Impeachment inquiry transcripts from closed-door testimony highlight Ukraine aid timeline
Yesterday, President Donald Trump faced more blows to his impeachment inquiry defense as Democrats released transcripts from depositions that had taken place in private. The transcripts were from the interviews of Philip Reeker, who serves as the acting assistant secretary of state for European and Eurasian affairs, and Mark Sandy, the deputy associate director for national security programs within the Office of Management and Budget. Combined, the two transcripts provided a glimpse into how the Trump administration’s freezing of aid to Ukraine was being received by U.S. government officials domestically, and abroad in Ukraine.
In his testimony, which he provided on November 16th, though Sandy did resist fully speaking for other individuals, he said that two Office of Management and Budget officials had actually resigned, at least in part, because they felt unsettled by the aid to Ukraine being held up. Part of the OMB’s responsibility was to carry out the actual delivery of that aid to Ukraine after it had been approved by Congress and the Pentagon. According to Sandy, he did not know why the aid could not be administered, though he said he was essentially told by other White House officials, "'Let the hold take place' — and I'm paraphrasing here — 'and then revisit this issue with the president.'"
Sandy in his testimony brought up how one of the employees who resigned, an OMB attorney, brought up the Impoundment Control Act, suggesting that not delivering the aid was against the law. The Impoundment Control Act solidifies Congress’s “power of the purse” and was enacted to block the Executive Branch, particularly the President, from taking Congressional funding decisions and making their own substitutions for where that funding should be allocated, after the fact.

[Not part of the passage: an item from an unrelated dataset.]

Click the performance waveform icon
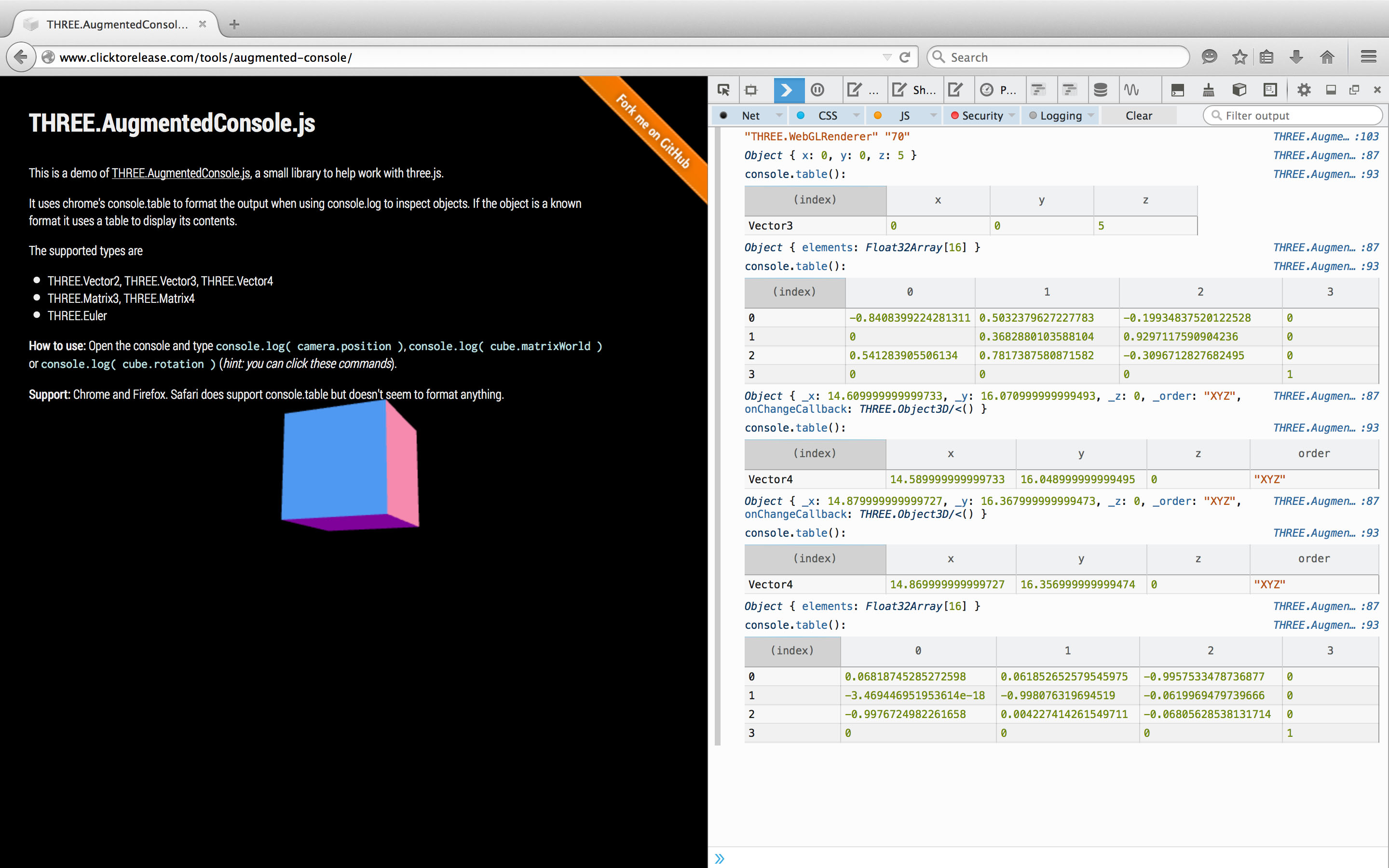 coord(1132,90)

Sandy said the process of giving Ukraine that Congressionally approved aid began being held up in June. In his testimony, Sandy recounted how, at that point in June, Trump began inquiring about the money, particularly questioning how it might be used by Ukraine.
Though the stalling began in June, it wasn't until September that Sandy received an answer about why the aid was being held up, he said in another section of the testimony. September, it is important to note, is the same month the Whistleblower’s report became public, and weeks after President Trump was told about the existence of the report, and its content, by White House lawyers.
"I recall in early September an email that attributed the hold to the President's concern about other countries not contributing money to Ukraine," Sandy said.
Another crucial aspect of Sandy’s testimony was pointing out the purpose the aid served for national security on the international stage.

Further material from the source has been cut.